Exercise details:
Take the entries below and print only the lines from the one with "Viewport: 652px width, 360px height." through the one with "Minimize the Chat Log Converter window", exactly as they stand, both ends included.

Provided records:
══════════════════════════════

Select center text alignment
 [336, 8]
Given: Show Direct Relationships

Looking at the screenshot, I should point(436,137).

══════════════════════════════

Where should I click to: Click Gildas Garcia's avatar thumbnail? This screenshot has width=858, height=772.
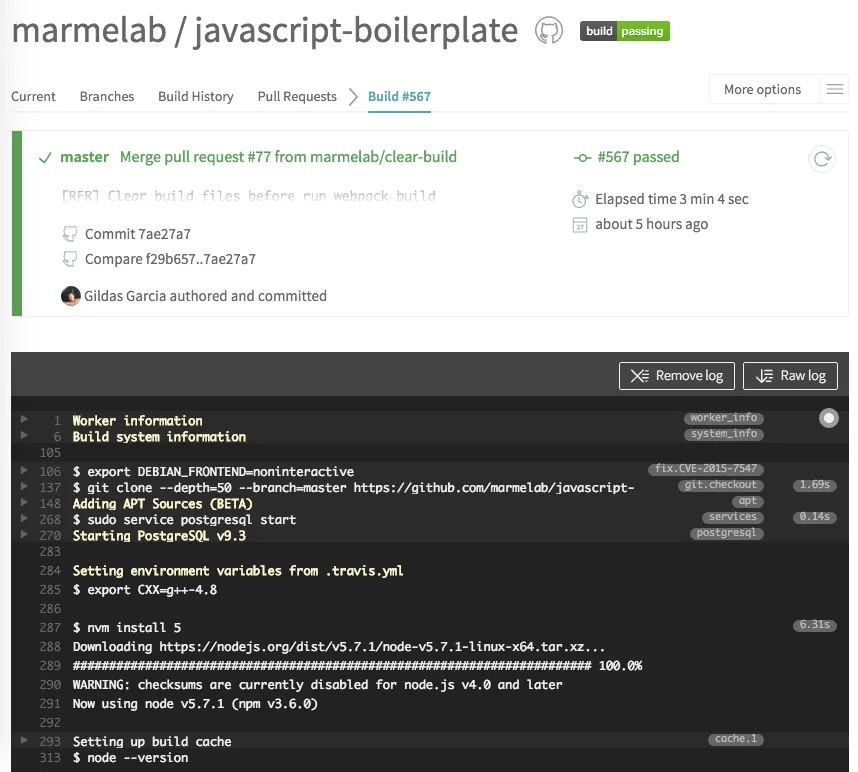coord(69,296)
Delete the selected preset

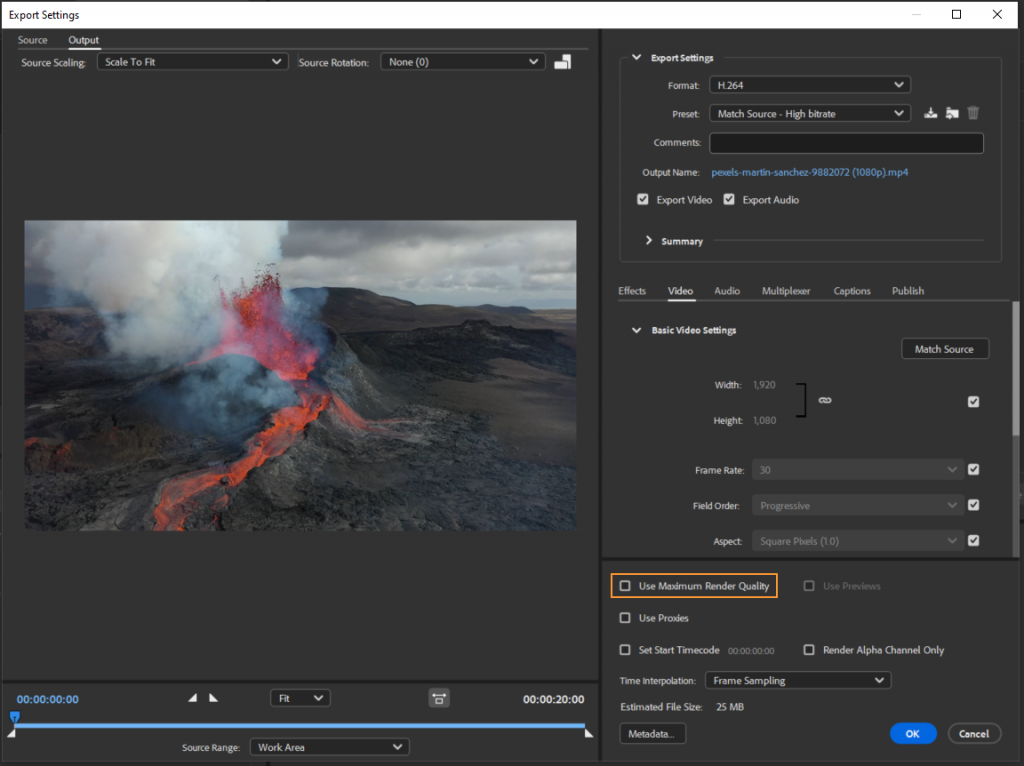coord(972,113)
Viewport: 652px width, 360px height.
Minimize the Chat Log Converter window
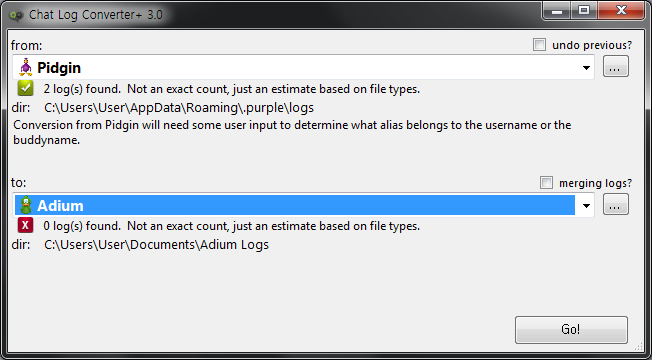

══════════════════════════════

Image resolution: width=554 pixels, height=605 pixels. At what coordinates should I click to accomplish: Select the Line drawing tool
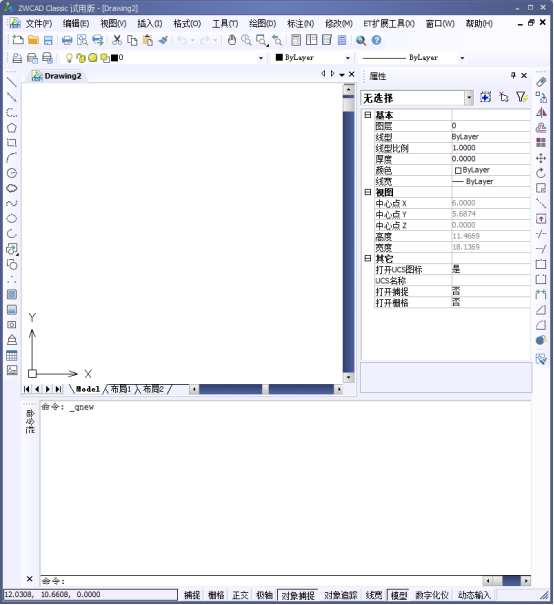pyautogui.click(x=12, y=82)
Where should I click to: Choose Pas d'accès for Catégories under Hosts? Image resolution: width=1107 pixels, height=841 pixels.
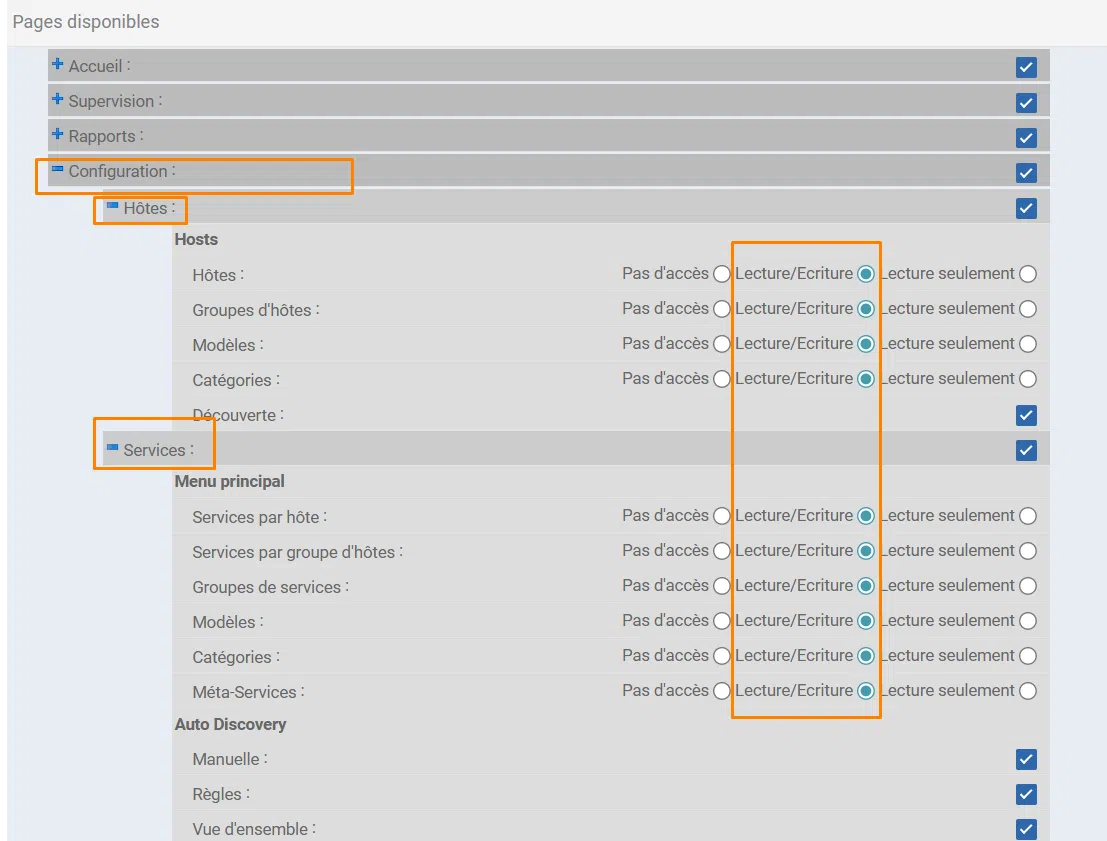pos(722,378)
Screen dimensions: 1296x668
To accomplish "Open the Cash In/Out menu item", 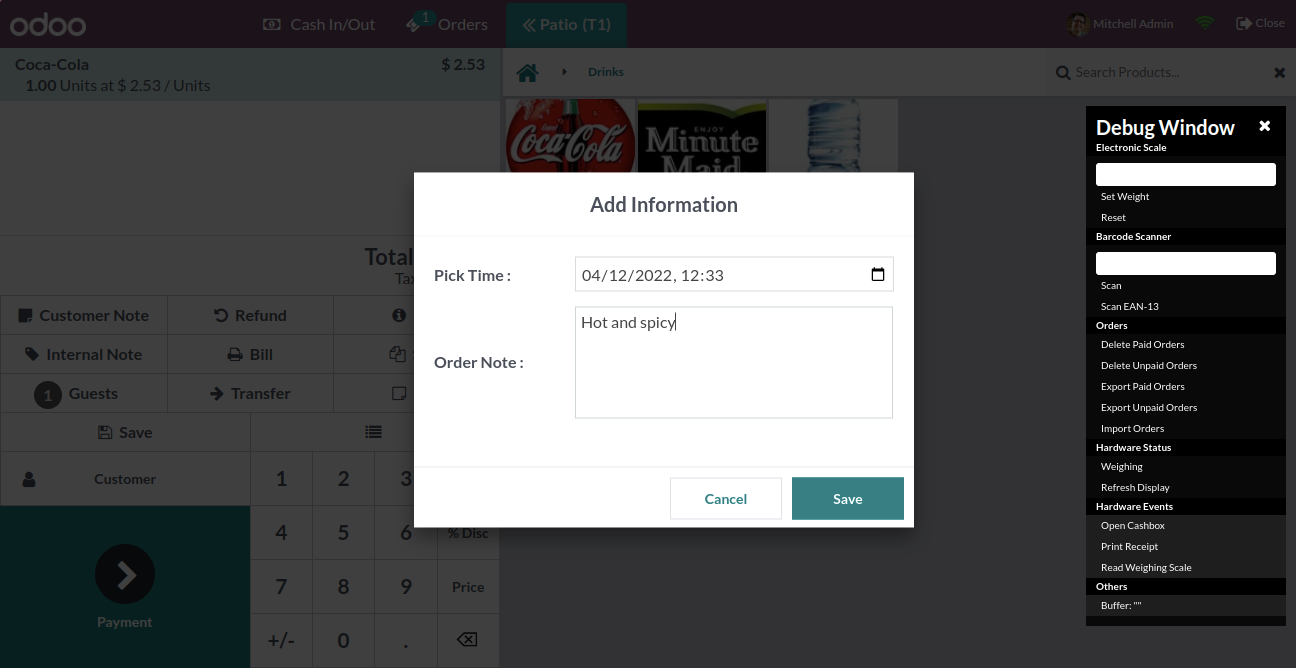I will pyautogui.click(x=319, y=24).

══════════════════════════════

Answer below:
Viewport: 652px width, 360px height.
Minimize the Chat Log Converter window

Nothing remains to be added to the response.